AFRICANGLOBE – Despite growing economic inequality and mass unemployment, Washington is focused on austerity. Politicians and pundits debate how much to cut and how much revenue to raise rather than creating jobs or alleviating the suffering of millions of people. What also gets lost in the dominant discourse about the economy is the suffering of the Black community. The Great Recession has increased racial inequality and set back the modest socioeconomic gains of the civil rights movement.
Recently, the Urban Institute released a study on the racial wealth gap titled “Less Than Equal: Racial Disparities in Wealth Accumulation.” The study found that, while the racial wealth gap has existed for decades, it’s drastically expanded during the last 30 years. It says the “average wealth of White families was $230,000 higher than the wealth of Black and Hispanic families in 1983.” In that year, White families had an average wealth of nearly $300,000 in 2010 dollars. Wealth for all families increased, but not evenly.
The 2007-2009 recession devastated the American economy and all families suffered decreasing wealth. However, African American and Latino families were hit the hardest. According to the study, “between 2007 and 2010, Hispanic families saw their wealth cut by over 40 percent, and Black families saw their wealth fall by 31 percent.” In comparison, White family wealth “fell by 11 percent.”
The average wealth of White families, in 2010, was $632,000 but $110,000 for Latino families and $98,000 for African American families — a wealth gap of over half a million dollars. Median wealth shows the same trend: $91,000 for White families versus $10,000 for Latinos and $11,000 for African Americans in 1983; for 2010, it’s $124,000 for White families, $15,000 for Latino families, and $16,000 for African American families. These are all in 2010 dollars. Therefore, between 1983 and 2010, the racial wealth gap nearly tripled.
The largest sources of wealth within Black and Latino communities are homes and retirement. White families derive wealth from their homes and many other sources, such as stocks and other financial investments. Moreover, one needs to have a certain level of disposable income to make such investments. Low-income families have to spend their income on rent, supporting their families, and other necessities just to survive. As a result, they don’t have enough excess cash to save and invest. Those with higher incomes can afford not only to take care of themselves but have enough money to save and invest. Since White families have higher incomes than Black and Latino families, they have more money to invest, hence their larger amounts of wealth.

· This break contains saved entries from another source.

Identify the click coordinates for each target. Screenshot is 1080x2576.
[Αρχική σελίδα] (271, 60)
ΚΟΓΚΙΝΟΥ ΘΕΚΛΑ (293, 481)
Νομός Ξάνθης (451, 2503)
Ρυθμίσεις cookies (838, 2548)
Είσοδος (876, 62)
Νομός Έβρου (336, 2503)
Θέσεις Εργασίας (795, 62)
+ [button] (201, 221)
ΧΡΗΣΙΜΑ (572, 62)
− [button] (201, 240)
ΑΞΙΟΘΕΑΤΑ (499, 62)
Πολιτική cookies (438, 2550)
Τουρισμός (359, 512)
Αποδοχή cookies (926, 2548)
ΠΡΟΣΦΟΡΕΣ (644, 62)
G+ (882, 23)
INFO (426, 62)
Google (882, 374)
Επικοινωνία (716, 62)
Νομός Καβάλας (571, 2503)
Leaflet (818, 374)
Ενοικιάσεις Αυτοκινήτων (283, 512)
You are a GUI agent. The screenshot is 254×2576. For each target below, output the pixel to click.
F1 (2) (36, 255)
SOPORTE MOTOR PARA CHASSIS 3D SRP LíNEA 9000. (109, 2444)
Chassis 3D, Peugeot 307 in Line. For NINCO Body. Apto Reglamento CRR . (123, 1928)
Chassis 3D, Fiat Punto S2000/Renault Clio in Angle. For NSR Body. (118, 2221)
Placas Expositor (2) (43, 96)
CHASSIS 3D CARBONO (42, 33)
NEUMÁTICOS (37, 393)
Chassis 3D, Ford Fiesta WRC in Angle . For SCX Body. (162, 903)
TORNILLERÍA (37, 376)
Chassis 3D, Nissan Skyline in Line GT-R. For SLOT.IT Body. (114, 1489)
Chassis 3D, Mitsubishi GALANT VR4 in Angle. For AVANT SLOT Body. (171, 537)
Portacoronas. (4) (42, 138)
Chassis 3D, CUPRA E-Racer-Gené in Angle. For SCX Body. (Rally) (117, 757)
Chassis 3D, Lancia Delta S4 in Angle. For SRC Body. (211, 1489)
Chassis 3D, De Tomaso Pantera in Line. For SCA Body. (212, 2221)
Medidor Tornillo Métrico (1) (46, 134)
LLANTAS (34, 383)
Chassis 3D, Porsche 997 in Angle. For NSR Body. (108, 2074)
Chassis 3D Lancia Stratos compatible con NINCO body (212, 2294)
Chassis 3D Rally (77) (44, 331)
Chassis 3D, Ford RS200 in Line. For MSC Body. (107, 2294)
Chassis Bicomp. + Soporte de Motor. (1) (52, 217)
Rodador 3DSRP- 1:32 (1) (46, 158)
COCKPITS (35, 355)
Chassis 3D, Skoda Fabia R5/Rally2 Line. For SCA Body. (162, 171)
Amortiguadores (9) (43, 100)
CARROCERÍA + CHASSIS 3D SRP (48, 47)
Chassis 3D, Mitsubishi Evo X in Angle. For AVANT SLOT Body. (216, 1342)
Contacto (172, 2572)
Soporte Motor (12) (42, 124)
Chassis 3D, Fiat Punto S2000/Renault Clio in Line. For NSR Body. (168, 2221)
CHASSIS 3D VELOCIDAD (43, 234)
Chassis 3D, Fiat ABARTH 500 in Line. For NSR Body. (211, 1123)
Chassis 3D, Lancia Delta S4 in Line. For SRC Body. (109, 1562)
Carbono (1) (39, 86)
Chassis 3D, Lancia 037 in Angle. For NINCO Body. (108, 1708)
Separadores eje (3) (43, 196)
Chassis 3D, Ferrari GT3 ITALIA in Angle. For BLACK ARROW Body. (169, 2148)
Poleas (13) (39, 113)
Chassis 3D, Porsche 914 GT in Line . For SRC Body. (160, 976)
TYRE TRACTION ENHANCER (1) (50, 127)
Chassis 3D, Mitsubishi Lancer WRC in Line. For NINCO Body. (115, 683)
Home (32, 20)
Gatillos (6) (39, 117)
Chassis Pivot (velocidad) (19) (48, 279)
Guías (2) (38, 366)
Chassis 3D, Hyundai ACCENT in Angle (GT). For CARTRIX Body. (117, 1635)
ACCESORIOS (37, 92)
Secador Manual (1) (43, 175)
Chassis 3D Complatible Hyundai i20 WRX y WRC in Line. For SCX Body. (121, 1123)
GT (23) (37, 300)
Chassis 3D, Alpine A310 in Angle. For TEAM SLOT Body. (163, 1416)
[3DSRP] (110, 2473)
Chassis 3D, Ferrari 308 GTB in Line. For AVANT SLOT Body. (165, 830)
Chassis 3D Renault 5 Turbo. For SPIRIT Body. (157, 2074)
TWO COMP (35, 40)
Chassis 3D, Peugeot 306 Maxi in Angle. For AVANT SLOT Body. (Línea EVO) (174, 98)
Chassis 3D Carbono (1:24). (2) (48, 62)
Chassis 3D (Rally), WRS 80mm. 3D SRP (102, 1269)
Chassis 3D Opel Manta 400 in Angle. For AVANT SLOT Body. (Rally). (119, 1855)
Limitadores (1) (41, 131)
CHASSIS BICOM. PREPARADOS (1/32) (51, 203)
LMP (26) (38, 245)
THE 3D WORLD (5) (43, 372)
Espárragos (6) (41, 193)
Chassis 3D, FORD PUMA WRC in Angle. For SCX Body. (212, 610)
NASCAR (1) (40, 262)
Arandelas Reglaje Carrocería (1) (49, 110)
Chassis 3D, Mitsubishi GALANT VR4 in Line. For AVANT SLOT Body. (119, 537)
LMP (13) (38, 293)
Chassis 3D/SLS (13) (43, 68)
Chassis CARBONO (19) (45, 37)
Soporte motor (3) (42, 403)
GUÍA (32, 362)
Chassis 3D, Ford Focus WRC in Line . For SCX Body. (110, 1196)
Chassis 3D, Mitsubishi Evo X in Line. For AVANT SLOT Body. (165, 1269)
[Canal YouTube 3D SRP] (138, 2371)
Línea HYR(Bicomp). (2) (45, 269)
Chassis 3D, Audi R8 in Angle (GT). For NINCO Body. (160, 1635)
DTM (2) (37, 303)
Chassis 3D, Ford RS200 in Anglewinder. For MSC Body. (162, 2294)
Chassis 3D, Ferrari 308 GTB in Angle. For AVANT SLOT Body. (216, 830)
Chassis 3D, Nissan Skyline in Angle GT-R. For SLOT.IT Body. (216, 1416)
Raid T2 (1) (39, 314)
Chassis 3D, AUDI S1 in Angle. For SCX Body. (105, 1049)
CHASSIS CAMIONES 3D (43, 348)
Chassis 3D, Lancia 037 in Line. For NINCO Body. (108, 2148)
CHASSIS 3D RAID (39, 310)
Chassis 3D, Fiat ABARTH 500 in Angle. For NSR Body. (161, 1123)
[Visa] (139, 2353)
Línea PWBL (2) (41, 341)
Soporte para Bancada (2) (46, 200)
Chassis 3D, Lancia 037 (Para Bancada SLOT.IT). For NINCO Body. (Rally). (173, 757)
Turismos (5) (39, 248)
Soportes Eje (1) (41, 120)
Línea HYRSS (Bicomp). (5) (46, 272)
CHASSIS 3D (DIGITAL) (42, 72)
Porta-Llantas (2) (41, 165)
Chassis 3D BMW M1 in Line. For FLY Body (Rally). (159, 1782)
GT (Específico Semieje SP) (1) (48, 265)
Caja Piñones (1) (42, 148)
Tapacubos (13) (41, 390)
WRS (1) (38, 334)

The housing bubble seemed to provide an opportunity for Blacks and Latinos to build up wealth, enter the middle class, and achieve the “American Dream.” However, this proved to be a ruse. Black and Latino communities were targeted by major banks, such as Wells Fargo and JPMorgan Chase, for subprime mortgage loans, even if they qualified for normal prime loans. Subprime is a form of risky, high-priced lending to people with poor credit histories, giving the loans higher interest rates.
According to a 2009 NAACP study, “even when income and credit risk are equal, African Americans are up to 34 percent more likely to receive higher-rate and subprime loans” than Whites. This drove up home ownership in those communities but the foundation was on a flimsy stack of cards. When the housing bubble burst and the recession hit, Black and Latino communities were hit the hardest.
Slavery the Foundation of White Wealth
The Urban Institute study is not the only one to point this out. Other studies, such as a February 2013 study by Brandeis University and another by Pew Research Center in July 2011, while using different methodologies and coming up with different numbers, show the same trend — the racial wealth gap was large to begin and grew exponentially after the recession.
As shown in the studies, the racial wealth gap is not new. It has deep historical roots and current policies perpetuate and exacerbate it. Enslaved Africans were first dragged to North America by European slave traders in the early 1600s. European colonists used African slave labor to work on plantations growing profitable cash crops like cotton, indigo and sugar.
African labor was appealing to European colonizers because, unlike native Americans and indentured White European slaves, it was plentiful (if one died, they could be replaced by another African), Africans had no connections to Americans land, and Africans knew how to grow cash crops, like cotton and sugar, that grew on the African continent, the Caribbean, and southeastern United States. Thus, the trans-Atlantic slave trade, which lasted from the early 1500s to mid-1800s, saw the importation and exploitation of anywhere between 12 to 30 million enslaved Africans to European colonies in the Caribbean, South America and North America.
The trans-Atlantic slave trade built the foundation for modern capitalism and current racial inequality. Wall Street itself was a slave trading market with many companies and financial institutions profiting from it, including the Royal Bank of Scotland, Bank of America, Aetna Insurance, now-bankrupt Lehman Brothers, Wachovia, and J.P. Morgan Chase, with lawsuits against many of them for their role in slavery.
Banks, particularly predecessors of Wachovia and JPMorgan Chase, Bank of America, accepted slaves as “collateral” and issued loans to slave owners. If a slave owner defaulted on his loan, the slaves, since they were “property,” became owned by the bank. Aetna Insurance had a policy compensating slave owners for their loss of property, such as when a slave died. Slaves also produced commodities that were sold in international markets for profit, which is characteristic of modern capitalism.